Brief
Could you restate exactly the lines that begin at the line with "Click the blue clapping hands reaction icon" and end at the final line of the data?

Data supplied
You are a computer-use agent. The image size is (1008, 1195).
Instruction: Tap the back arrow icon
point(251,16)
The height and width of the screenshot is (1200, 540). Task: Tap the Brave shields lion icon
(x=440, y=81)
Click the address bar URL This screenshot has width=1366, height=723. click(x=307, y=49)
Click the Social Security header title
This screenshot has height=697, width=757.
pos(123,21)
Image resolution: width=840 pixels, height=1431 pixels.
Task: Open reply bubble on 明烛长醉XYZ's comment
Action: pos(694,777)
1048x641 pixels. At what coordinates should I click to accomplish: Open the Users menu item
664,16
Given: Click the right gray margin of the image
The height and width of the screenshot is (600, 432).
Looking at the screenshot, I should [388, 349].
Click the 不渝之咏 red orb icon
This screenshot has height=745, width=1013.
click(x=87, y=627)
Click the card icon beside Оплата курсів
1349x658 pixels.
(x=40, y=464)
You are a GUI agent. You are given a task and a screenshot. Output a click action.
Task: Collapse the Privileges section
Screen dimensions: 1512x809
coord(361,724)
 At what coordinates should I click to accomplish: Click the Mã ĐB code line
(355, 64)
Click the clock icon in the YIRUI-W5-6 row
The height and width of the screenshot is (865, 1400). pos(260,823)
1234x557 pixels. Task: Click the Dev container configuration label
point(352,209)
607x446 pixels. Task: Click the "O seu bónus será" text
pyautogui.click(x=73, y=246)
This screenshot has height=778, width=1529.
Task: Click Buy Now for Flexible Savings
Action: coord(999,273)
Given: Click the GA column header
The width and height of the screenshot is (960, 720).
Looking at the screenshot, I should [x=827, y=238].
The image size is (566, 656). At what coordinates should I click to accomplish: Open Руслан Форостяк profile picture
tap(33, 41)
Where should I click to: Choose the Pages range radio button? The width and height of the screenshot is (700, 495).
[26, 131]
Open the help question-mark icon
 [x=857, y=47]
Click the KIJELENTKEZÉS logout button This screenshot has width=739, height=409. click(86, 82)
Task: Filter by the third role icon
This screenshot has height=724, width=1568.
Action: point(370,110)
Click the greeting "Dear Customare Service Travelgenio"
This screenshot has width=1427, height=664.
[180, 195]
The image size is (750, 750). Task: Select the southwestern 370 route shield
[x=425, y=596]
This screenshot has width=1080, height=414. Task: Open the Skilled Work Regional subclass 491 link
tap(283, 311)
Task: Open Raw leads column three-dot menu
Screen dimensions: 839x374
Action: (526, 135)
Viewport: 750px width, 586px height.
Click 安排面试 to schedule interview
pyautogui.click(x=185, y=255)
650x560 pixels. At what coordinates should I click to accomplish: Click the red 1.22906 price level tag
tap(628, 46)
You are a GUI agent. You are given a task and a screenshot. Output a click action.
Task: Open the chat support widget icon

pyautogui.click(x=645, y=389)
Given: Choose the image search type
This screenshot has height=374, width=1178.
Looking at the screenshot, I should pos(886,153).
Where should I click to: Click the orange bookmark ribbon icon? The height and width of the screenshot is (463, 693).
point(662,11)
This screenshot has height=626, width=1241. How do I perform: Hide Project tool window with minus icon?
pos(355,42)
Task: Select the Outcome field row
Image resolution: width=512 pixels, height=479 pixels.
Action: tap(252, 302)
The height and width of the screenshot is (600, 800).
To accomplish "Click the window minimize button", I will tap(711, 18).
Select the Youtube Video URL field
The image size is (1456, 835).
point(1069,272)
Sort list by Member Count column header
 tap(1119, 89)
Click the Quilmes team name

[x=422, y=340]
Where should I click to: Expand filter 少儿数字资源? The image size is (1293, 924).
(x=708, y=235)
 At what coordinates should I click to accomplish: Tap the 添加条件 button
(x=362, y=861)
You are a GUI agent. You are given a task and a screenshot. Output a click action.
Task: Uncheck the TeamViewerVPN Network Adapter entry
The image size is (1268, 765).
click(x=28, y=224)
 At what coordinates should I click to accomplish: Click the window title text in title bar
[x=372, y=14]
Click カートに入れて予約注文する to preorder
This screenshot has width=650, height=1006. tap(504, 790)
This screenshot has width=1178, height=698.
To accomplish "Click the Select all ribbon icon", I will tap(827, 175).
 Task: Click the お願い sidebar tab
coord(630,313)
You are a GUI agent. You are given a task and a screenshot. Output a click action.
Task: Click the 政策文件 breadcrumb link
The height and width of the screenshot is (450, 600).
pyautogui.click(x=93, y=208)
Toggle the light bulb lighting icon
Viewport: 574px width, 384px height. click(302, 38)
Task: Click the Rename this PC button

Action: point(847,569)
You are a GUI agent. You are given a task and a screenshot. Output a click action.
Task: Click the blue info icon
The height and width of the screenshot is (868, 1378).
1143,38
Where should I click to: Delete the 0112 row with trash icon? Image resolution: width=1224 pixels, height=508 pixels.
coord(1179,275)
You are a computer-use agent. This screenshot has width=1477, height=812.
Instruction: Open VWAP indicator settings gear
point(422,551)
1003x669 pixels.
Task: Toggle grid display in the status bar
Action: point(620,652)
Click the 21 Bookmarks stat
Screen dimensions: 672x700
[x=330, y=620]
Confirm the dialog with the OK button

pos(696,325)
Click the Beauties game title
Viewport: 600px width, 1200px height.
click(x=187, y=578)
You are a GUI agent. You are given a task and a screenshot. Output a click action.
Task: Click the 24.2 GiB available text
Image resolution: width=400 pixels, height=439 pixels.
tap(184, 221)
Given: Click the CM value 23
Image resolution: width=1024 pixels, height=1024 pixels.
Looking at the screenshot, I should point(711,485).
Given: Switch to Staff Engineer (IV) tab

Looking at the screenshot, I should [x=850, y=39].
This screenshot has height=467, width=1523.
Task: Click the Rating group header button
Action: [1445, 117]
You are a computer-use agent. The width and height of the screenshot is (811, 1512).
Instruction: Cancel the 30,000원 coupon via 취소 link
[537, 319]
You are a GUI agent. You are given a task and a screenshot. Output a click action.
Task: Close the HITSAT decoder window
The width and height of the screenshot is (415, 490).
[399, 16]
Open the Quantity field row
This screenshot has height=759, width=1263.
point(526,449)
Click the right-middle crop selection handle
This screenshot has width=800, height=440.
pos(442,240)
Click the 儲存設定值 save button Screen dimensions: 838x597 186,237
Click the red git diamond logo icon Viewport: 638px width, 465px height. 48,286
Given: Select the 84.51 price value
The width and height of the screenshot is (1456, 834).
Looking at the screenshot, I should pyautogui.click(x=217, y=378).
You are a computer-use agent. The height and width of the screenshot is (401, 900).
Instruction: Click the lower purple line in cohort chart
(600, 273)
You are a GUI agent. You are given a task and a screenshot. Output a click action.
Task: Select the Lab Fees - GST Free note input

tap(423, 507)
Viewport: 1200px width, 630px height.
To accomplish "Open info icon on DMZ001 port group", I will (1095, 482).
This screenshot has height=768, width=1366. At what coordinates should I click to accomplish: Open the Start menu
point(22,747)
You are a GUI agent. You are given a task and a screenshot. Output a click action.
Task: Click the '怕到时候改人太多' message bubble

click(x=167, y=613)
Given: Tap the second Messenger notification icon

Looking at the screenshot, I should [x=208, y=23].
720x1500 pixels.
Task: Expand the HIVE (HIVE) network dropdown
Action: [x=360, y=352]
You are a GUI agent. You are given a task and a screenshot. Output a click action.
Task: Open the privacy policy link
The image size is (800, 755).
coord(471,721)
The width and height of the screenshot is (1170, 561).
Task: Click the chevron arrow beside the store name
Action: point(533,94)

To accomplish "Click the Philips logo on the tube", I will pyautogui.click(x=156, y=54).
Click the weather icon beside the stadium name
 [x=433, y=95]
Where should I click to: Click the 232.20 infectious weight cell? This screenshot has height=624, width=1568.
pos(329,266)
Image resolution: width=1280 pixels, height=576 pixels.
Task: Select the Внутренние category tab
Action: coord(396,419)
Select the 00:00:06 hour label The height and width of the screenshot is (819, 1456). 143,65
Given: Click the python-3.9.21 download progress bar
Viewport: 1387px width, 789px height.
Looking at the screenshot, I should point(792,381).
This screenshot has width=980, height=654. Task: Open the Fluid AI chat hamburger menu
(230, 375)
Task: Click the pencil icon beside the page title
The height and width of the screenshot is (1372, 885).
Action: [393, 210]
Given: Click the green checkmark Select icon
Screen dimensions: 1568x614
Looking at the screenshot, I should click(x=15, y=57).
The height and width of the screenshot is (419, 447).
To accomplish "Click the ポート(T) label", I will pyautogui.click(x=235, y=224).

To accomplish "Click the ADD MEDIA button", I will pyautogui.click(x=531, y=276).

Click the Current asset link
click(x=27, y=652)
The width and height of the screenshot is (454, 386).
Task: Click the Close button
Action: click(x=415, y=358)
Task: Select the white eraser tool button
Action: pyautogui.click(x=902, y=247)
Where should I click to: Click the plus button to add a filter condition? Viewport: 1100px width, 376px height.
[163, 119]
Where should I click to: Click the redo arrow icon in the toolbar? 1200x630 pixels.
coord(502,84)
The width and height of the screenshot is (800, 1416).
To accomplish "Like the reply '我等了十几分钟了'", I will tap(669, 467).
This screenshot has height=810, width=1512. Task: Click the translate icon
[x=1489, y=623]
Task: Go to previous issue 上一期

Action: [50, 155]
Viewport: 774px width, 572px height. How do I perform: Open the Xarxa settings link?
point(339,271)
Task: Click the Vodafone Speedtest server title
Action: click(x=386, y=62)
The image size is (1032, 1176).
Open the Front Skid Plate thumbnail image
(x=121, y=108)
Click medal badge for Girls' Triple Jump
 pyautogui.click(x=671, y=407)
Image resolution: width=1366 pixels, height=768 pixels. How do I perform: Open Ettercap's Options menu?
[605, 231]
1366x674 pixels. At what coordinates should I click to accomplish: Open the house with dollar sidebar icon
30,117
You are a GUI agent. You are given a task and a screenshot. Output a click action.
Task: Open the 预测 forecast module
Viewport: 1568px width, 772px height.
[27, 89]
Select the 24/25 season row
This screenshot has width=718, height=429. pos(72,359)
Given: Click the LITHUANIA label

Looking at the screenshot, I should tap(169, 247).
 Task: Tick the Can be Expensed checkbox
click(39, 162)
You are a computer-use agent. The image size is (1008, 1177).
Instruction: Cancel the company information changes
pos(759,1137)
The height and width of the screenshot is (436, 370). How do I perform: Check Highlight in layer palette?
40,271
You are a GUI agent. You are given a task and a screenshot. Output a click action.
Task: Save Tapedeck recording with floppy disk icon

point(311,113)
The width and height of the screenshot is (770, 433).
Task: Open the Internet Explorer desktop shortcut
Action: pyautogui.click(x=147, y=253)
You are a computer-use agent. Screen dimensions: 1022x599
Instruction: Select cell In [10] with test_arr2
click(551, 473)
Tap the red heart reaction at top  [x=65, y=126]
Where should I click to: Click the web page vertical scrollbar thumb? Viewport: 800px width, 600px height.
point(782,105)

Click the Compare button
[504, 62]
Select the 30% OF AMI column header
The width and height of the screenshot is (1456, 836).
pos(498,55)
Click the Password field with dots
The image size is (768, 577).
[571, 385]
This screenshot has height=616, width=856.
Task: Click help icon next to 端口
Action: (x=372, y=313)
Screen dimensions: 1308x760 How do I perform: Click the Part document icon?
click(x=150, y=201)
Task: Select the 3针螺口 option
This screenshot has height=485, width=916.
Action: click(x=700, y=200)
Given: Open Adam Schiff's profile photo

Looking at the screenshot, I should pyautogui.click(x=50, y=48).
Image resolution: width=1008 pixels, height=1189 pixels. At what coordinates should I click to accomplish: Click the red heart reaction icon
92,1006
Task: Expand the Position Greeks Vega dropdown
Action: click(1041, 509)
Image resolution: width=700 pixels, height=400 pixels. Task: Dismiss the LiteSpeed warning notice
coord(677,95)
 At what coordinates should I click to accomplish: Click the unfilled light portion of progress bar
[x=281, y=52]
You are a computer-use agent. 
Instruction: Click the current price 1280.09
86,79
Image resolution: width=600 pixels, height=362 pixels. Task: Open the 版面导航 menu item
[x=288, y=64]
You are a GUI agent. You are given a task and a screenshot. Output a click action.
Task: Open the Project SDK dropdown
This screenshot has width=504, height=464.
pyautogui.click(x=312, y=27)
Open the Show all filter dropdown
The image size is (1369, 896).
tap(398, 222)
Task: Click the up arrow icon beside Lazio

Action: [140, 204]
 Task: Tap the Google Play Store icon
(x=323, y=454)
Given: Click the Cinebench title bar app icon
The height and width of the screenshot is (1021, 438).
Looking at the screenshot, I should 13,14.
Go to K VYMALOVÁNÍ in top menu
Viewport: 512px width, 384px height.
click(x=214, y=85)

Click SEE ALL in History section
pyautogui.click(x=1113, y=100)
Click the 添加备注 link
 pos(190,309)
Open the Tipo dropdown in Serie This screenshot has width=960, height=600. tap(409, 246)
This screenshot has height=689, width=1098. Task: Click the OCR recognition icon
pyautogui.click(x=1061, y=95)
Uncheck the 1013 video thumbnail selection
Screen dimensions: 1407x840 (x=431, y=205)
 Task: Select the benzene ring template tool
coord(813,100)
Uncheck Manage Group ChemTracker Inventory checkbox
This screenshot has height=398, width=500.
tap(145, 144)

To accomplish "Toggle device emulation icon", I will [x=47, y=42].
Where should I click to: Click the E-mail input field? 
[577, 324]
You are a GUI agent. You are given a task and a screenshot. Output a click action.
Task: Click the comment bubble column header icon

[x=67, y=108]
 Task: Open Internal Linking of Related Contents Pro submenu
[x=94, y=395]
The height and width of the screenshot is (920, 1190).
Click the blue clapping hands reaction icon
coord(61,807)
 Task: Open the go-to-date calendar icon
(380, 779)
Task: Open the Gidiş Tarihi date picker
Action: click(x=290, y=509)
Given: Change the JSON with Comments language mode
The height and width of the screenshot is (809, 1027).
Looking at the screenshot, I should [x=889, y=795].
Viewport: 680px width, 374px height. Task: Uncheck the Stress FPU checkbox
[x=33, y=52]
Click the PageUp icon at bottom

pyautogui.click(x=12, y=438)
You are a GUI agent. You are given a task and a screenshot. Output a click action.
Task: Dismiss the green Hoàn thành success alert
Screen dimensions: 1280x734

Solution to this exercise
Click the blue clapping hands reaction icon
coord(61,807)
 Task: Open the go-to-date calendar icon
(380, 779)
Task: Open the Gidiş Tarihi date picker
Action: click(x=290, y=509)
Given: Change the JSON with Comments language mode
The height and width of the screenshot is (809, 1027).
Looking at the screenshot, I should [x=889, y=795].
Viewport: 680px width, 374px height. Task: Uncheck the Stress FPU checkbox
[x=33, y=52]
Click the PageUp icon at bottom

pyautogui.click(x=12, y=438)
You are a GUI agent. You are given a task and a screenshot. Output a click action.
Task: Dismiss the green Hoàn thành success alert
Screen dimensions: 1280x734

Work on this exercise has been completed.